By John Lunt, President of Lunt Capital Management, Inc.
A few years ago, we took our children snorkeling off the Florida Keys. We told them about the beauty and diversity of sea life that they should expect to see. They were bursting with anticipation as we rode in the boat out to the reef. Their surprise was visible as the boat stopped. The location looked no different than the expanse of ocean we had spent the last several minutes riding through. I could see the look on their faces ask “why here?” To their joy, this question was quickly answered as we dove into the water and discovered a breathtaking world of sea life. The diversity that existed just a few feet below the boat was remarkable. This experience pointed out two things to me—I was glad that some experienced people knew where to take us, and I realized that there is a lot going on below the surface. This stunning underworld was not visible from the boat!
In today’s investment world, it is easy to be frustrated by the investment view from the boat that looks out at the seemingly endless expanse of ocean. We may be moving at full speed up above in the broad asset classes, while completely missing the diversity and activity going on below the surface of the asset class. ETFs have created the ability to dive deeper into each asset class, allowing us to explore segments of asset classes that offer wide ranges of risks and opportunities. This variety of options or dispersion within an asset class is critical when applying any tactical strategy. An investment opportunity set with large spreads across the components invites tactical rotation. In these cases, the broad asset class may be covering or obscuring sub-components with dramatic variations in performance.

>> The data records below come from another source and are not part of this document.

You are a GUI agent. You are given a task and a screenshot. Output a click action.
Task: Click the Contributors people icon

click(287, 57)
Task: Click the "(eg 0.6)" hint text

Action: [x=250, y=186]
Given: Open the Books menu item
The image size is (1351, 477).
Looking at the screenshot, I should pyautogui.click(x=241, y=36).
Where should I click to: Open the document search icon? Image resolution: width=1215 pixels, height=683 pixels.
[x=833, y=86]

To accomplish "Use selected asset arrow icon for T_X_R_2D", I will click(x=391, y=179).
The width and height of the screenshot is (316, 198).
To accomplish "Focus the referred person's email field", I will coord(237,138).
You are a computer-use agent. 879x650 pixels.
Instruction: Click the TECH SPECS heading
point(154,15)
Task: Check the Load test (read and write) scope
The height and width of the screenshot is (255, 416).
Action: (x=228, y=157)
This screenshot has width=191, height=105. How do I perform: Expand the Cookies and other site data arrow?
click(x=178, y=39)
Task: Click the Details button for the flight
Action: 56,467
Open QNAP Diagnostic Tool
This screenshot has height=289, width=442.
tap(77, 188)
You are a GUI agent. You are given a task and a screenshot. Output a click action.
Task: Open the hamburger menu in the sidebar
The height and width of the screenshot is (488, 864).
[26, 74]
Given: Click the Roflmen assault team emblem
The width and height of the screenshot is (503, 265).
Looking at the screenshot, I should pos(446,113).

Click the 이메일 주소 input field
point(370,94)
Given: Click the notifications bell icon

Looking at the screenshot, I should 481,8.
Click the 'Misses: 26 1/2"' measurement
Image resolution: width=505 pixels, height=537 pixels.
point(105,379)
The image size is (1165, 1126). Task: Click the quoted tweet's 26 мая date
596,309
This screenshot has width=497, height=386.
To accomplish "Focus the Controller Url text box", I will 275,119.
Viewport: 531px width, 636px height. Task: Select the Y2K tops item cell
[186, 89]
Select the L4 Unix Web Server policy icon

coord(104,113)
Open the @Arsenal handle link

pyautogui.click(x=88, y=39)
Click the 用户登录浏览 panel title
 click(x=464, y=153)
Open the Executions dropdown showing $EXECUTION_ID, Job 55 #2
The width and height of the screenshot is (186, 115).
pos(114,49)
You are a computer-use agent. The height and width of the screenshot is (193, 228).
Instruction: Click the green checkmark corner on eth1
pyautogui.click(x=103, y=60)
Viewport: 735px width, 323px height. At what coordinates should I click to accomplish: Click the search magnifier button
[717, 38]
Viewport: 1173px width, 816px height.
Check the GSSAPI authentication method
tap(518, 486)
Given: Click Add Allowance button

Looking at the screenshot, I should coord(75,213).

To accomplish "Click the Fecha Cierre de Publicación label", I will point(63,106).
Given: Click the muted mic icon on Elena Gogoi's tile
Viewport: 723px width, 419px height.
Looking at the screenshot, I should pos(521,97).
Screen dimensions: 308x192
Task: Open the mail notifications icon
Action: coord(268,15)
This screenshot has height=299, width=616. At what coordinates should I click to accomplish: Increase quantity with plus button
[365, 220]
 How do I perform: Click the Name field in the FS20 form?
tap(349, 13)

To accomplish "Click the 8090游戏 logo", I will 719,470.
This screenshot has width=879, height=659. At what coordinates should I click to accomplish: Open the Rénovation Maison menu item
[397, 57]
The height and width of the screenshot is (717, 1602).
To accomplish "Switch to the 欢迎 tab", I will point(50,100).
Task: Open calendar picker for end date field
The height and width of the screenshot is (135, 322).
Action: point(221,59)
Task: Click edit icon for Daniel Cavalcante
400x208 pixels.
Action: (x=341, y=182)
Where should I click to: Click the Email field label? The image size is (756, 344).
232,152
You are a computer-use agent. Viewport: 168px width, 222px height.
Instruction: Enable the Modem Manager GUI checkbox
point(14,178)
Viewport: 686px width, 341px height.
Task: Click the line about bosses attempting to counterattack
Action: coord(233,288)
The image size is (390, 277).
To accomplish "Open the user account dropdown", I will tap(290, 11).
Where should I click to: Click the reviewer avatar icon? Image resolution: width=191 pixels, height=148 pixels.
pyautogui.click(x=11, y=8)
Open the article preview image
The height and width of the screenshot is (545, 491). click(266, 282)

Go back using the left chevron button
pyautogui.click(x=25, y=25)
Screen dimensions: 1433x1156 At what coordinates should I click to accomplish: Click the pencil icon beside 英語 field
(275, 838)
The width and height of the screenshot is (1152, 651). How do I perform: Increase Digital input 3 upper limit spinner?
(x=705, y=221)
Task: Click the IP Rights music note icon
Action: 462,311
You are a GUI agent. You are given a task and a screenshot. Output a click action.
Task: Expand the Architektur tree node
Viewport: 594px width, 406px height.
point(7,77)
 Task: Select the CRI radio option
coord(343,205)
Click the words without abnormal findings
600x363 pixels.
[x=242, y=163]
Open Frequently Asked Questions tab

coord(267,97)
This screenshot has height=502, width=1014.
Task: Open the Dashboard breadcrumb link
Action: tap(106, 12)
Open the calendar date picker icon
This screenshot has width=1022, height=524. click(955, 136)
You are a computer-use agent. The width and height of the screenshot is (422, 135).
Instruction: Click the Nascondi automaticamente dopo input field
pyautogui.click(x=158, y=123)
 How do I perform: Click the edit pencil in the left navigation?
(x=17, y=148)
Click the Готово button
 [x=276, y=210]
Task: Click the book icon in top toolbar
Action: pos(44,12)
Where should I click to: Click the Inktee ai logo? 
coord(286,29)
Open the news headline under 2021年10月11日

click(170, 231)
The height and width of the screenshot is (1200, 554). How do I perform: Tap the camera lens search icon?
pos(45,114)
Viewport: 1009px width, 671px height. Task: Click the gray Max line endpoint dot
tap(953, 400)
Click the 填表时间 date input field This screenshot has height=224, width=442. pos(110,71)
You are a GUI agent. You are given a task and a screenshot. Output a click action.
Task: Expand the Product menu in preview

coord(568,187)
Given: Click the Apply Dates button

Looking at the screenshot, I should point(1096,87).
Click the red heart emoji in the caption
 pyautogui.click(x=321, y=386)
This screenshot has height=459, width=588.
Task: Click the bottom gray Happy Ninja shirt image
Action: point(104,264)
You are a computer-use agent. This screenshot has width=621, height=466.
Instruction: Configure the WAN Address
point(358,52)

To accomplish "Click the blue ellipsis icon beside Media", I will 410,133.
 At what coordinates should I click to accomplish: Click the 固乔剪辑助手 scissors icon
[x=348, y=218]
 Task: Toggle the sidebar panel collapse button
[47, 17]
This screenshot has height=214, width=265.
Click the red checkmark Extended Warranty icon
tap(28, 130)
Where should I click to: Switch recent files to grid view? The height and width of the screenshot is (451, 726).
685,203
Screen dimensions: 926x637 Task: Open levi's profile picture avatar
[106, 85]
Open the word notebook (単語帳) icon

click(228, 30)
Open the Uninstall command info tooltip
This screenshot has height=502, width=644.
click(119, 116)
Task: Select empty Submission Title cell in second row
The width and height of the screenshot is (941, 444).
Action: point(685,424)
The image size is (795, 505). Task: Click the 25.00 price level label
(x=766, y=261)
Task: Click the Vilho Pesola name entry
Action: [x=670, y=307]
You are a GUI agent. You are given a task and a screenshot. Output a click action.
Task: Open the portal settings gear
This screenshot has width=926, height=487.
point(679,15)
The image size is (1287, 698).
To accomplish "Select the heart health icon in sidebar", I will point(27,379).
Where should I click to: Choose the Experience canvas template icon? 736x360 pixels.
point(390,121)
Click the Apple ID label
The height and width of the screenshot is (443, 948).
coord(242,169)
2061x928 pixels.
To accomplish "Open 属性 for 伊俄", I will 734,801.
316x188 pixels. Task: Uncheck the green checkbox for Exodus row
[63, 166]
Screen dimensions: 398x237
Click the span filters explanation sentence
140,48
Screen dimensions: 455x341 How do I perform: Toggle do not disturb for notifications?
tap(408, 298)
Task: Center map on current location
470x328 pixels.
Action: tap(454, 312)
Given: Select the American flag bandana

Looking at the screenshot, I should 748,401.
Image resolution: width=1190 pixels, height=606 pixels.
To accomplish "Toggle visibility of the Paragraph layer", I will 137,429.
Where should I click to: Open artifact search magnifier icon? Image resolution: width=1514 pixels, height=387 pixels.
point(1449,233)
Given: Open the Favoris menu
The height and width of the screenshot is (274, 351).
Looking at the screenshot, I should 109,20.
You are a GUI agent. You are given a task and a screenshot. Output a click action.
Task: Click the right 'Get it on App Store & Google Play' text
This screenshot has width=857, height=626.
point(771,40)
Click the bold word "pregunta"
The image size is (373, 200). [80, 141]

At Lunt Capital, we have spent many years exploring and mapping the investment ocean, tirelessly looking for investment reefs with great variety. We have identified four asset class categories or segments with large dispersion across the sub-components of the asset class. These opportunity rich divisions include segmenting by Sector, Geography, Currency, and Factor. In many cases, the sub-components of the asset class are highly correlated. However, this high correlation often masks the scope of the spread between the sub-components. Two sub-components that are up 2% and 20% respectively are highly correlated, but there is a large difference in the scope of performance.
Segmenting an asset class by Sectors is increasing utilized by ETF investors. As an example, the performance of the Technology Sector may be very different from the performance of the Utilities Sector. In 2015, the spread between the U.S. Large Cap Energy Sector and the U.S. Large Cap Consumer Discretionary Sector was more than 30%. Similar sector dispersion exists when exploring Small Cap, Mid Cap, and International Equity markets. This same principle applies when looking at other asset classes, including Commodities and Fixed Income. Large sector dispersion provides ample opportunity to rotate across sectors or to tilt towards (or away from) specific sectors.
Many investors segment portfolios into two buckets: U.S. exposure and “everything else” or international exposure. Even quickly dunking one’s head below the surface reveals that “everything else” is very diverse! In our opinion, the opportunity to segment asset classes by geography or by country offers some of the most compelling opportunities in investing. Country ETFs are fertile grounds for identifying and potentially capturing excess returns and associated risks. The variety of politics, cultures, fiscal policies, and central bank strategies result in a wide range of economic and market outcomes. In today’s ETF market, investors can benefit by being deliberate about what country exposures should be included or excluded within their international allocations.